Some people want to be liked, some people want to be respected, and some people just want to be left alone.
A story from meeting Donald Knuth.
During the dotcom days, our startup team was sent to meet Donald Knuth for due diligence by some VC.
Our startup was doing Location based stuff before it was cool.
Our CTO went on and on about all the potential applications of location based services.
Prof. Knuth cut him off in the middle and said,
'You would use all these services because you are part of the lunatic fringe'. :)
On a related note, I read somewhere that Godel was the only person Russell believed had read and understood "Principia Mathematica" besides the author themselves.
Semi-related tangent, this is Bertrand Russell on Wittgenstein from the epigraph of Markson's book Wittgenstein's Mistress:
"When I was still doubtful as to his ability, I asked G.E. Moore for his opinion. Moore replied, 'I think very well of him indeed.' When I enquired the reason for his opinion, he said that it was because Wittgenstein was the only man who looked puzzled at his lectures."
There's Whitehead, who co-authored "Principia Mathematica", and then there's Wittgenstein and Wiener, who offered a fairly thorough critique. Doubtful that they didn't understand it.
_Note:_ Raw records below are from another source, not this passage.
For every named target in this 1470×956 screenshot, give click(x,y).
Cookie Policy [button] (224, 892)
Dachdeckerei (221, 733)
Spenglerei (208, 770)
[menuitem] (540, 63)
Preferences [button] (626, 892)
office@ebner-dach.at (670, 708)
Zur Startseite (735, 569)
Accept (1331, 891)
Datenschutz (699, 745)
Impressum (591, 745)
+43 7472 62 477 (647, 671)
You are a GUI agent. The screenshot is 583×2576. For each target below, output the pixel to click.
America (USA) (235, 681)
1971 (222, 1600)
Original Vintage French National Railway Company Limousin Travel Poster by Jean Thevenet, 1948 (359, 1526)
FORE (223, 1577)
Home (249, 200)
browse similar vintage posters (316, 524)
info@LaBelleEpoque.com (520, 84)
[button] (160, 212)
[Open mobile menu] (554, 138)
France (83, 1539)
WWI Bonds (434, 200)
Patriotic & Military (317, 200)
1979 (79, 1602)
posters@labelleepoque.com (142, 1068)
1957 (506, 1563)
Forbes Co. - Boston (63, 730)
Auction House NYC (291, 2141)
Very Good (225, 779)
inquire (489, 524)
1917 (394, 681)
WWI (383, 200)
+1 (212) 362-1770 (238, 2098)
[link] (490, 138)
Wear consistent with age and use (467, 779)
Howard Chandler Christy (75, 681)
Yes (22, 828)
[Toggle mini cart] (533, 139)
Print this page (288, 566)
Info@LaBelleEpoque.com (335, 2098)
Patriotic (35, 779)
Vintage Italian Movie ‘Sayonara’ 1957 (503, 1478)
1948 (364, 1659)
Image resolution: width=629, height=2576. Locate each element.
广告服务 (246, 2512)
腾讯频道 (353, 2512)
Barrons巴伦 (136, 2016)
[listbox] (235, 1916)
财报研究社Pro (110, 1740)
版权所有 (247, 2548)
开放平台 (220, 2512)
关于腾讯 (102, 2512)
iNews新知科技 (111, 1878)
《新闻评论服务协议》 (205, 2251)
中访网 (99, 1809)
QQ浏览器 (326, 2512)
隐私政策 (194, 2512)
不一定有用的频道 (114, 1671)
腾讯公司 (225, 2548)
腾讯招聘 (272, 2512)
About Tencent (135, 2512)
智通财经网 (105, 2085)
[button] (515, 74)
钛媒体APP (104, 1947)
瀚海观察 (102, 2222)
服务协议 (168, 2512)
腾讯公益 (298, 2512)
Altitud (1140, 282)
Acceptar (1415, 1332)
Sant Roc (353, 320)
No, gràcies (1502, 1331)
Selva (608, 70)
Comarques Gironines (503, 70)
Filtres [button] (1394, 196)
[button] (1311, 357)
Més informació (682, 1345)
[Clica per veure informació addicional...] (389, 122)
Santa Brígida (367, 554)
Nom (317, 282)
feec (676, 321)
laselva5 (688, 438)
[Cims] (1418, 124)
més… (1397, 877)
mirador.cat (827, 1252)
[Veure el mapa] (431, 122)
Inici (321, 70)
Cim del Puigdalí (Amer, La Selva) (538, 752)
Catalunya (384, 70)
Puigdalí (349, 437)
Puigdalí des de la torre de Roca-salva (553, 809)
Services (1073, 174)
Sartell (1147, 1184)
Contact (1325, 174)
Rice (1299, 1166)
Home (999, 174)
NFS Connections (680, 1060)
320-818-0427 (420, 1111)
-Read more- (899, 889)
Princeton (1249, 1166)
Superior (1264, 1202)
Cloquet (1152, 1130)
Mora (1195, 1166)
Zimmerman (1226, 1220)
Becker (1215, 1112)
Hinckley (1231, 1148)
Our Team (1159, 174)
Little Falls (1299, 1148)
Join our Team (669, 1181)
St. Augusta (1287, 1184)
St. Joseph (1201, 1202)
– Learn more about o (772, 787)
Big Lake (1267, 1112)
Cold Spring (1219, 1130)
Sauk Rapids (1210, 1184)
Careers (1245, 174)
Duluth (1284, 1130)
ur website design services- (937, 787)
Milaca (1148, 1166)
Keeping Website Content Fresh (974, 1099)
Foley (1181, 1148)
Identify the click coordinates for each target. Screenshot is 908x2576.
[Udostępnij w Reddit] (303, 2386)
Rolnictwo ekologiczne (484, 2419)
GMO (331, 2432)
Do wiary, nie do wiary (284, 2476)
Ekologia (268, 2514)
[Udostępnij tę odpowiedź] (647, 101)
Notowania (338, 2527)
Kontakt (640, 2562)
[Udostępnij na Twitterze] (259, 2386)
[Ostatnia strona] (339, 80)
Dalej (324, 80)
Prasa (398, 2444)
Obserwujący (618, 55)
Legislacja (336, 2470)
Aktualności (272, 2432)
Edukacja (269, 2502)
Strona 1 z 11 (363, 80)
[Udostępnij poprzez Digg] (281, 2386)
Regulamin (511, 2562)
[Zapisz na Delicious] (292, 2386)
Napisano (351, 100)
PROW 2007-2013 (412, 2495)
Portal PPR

I can't hunt down the exact quote right now, but AFAIK, when asked how many people have read and fully appreciated Principia, Russell's answer was "perhaps a dozen".
Are there any good examples of the critiques of Wittgenstein and Wiener of Principia Mathematica?
The Wikipedia article for PM only mentions Wittgenstein and separately a 'shortcut' from Wiener. I would like to know if there are longer writings somewhere.
I don't remember reading anything specific by Wiener, so that might have been from one of his talks or /Cybernetics/ or something, as for Wittgenstein, I'd look in the blue book. If it's important I can try and track down the references later.
The point was, inscrutability of Principia is largely a myth. Sure, it is both nigh-unreadable and nobody actually uses the logical language developed therein, but it can be understood, it's simply not useful enough to compensate for verbosity. For a modern-day example, look at Coq. It is painfully verbose even after many iterations of refactoring.
I'm an armchair mathematician currently but I have high aspirations for my math career so it's not really important but if you have free time for definite references it would be much appreciated.
Thanks for the references so far. I'll look into Cybernetics. I already know of Coq but haven't looked that close, I'll make a note to investigate.
The joke was that no one actually reads TAOCP. It was rumored that Knuth once described them as the "most purchased, least read" computer science books.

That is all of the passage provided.